On the eve of Hamid Karzai's visit, US President Barack Obama has instructed his senior national security team to stop berating the Afghan President and treat him with more public respect, a prominent newspaper reported on Sunday. During a White House meeting last month, Obama made clear to officials that Karzai is the chief US partner in the war effort and it will be reflected in his visit to Washington that begins on Monday, Washington Post reported.
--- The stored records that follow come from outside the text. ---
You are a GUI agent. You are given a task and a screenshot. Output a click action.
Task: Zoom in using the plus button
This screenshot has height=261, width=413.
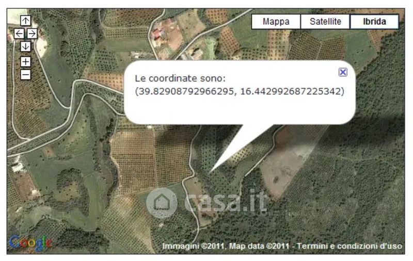point(25,62)
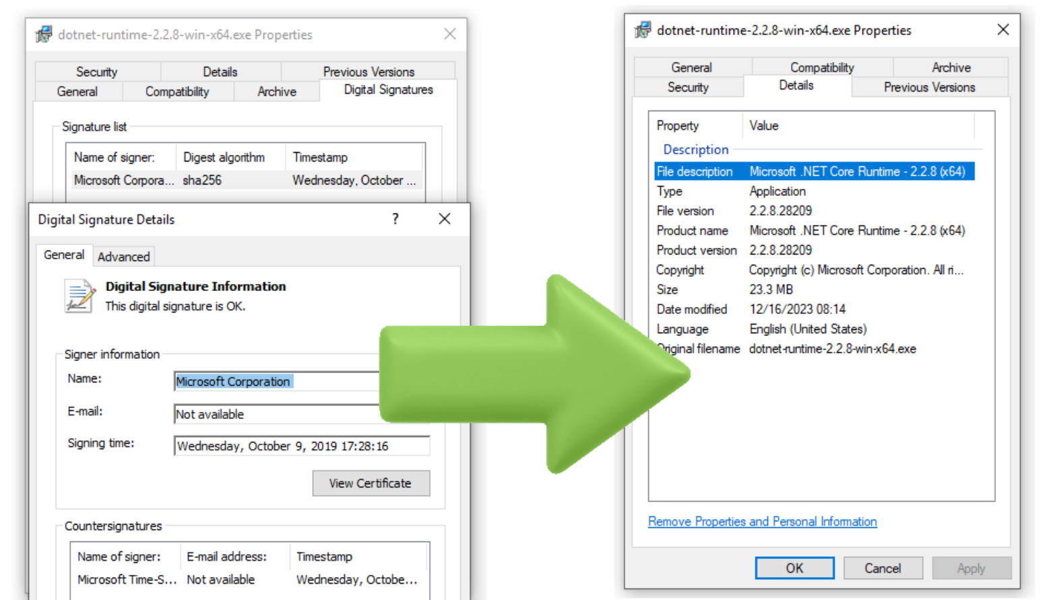1045x600 pixels.
Task: Click the setup icon in right Properties title bar
Action: click(643, 30)
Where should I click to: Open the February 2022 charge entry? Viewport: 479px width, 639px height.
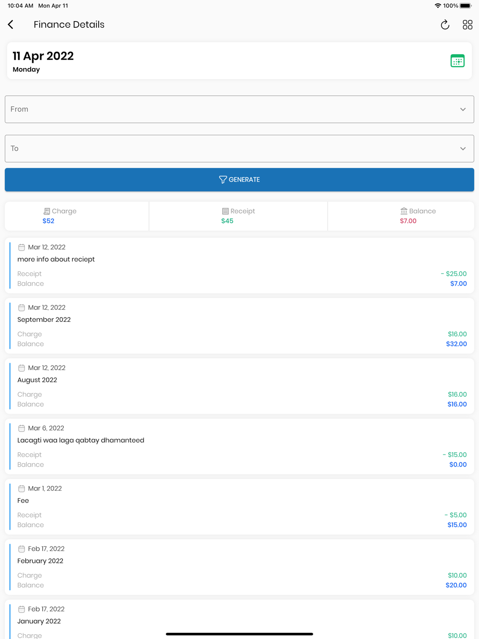coord(240,567)
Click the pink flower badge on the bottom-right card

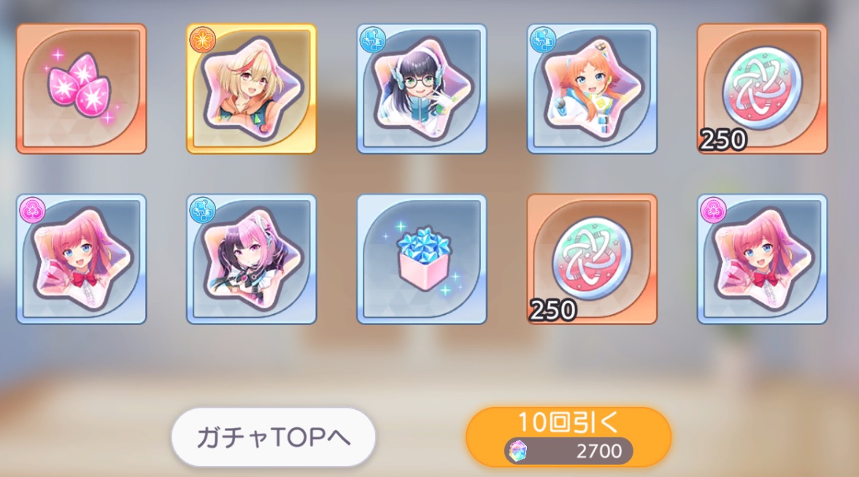tap(713, 210)
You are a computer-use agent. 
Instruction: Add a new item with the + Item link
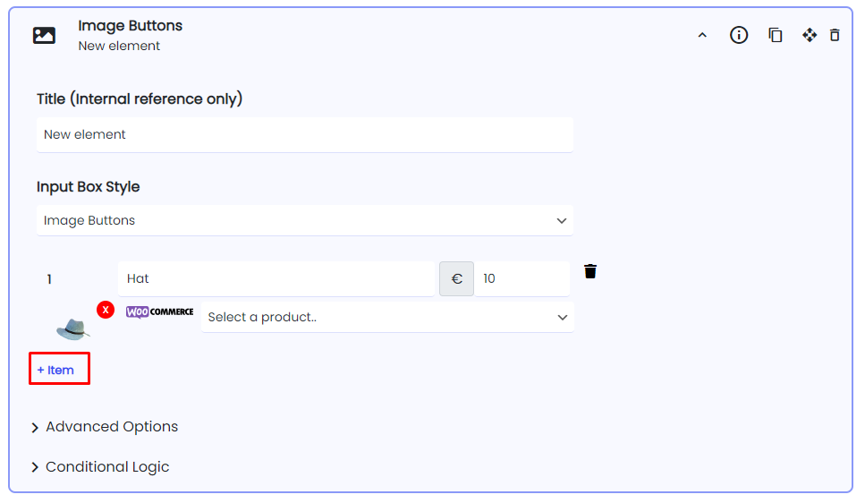pyautogui.click(x=55, y=370)
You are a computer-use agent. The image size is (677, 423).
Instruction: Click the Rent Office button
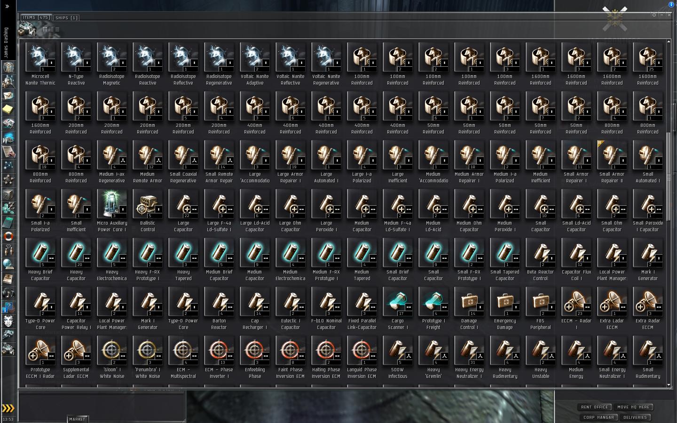click(x=594, y=407)
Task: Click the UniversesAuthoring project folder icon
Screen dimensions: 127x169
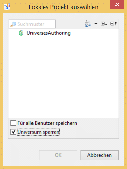Action: pos(21,33)
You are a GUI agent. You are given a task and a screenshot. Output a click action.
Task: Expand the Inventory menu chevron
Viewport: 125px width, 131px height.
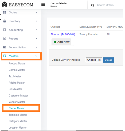[x=36, y=21]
Obama made clear in a meeting with his senior national security team that Karzai is "someone we're going to have to work with for the next 4 1/2 years." Therefore, "high expectations should be set for (Karzai), and he should be held to them," but Obama would not tolerate any more public criticism. In doing so, Obama is seeking to impose discipline on an administration that has sent mixed signals about Karzai's legitimacy and his value to the US-led counter insurgency campaign, the paper said. Karzai, now in his second term as Afghan president, had apparently threatened to join the Taliban just days after Obama concluded his first presidential trip to Kabul in late March.
Karzai was angry after receiving a copy of comments made by James Jones, Obama's national security adviser on the way to Kabul that struck him as insulting. Days later, Karzai read in a newspaper article that an unnamed US official was threatening to put Ahmed Wali Karzai, his half brother, on the military's kill-or-capture list. Karzai had been led to believe months earlier that his brother -- the leader of Kandahar's provincial council -- would remain in his post despite persistent accusations of corruption and ties to drug trafficking. Karzai erupted in anger soon after, stunning the White House. "There has been a rough patch," the paper quoted a senior administration official who participates in Afghanistan policy development, as saying.
Karzai's meeting with Obama in the Oval Office on Wednesday will be the center piece of a rare extended visit. Over the next four days, Karzai and his cabinet ministers will be publicly embraced and privately reassured by Obama of the US commitment to Afghanistan, which officials say will endure long after American forces begin leaving in July 2011. It is not certain whether Obama's message to his aides will be able to reset what has long been a complicated relationship. Some of the mixed signals in recent months appear to be a direct result of Obama's actions.
In contrast to George W. Bush, Obama established more of an arm's-length personal relationship with Karzai. He also raised questions about Karzai's viability as a partner during a White House strategy review of the Afghanistan war last year.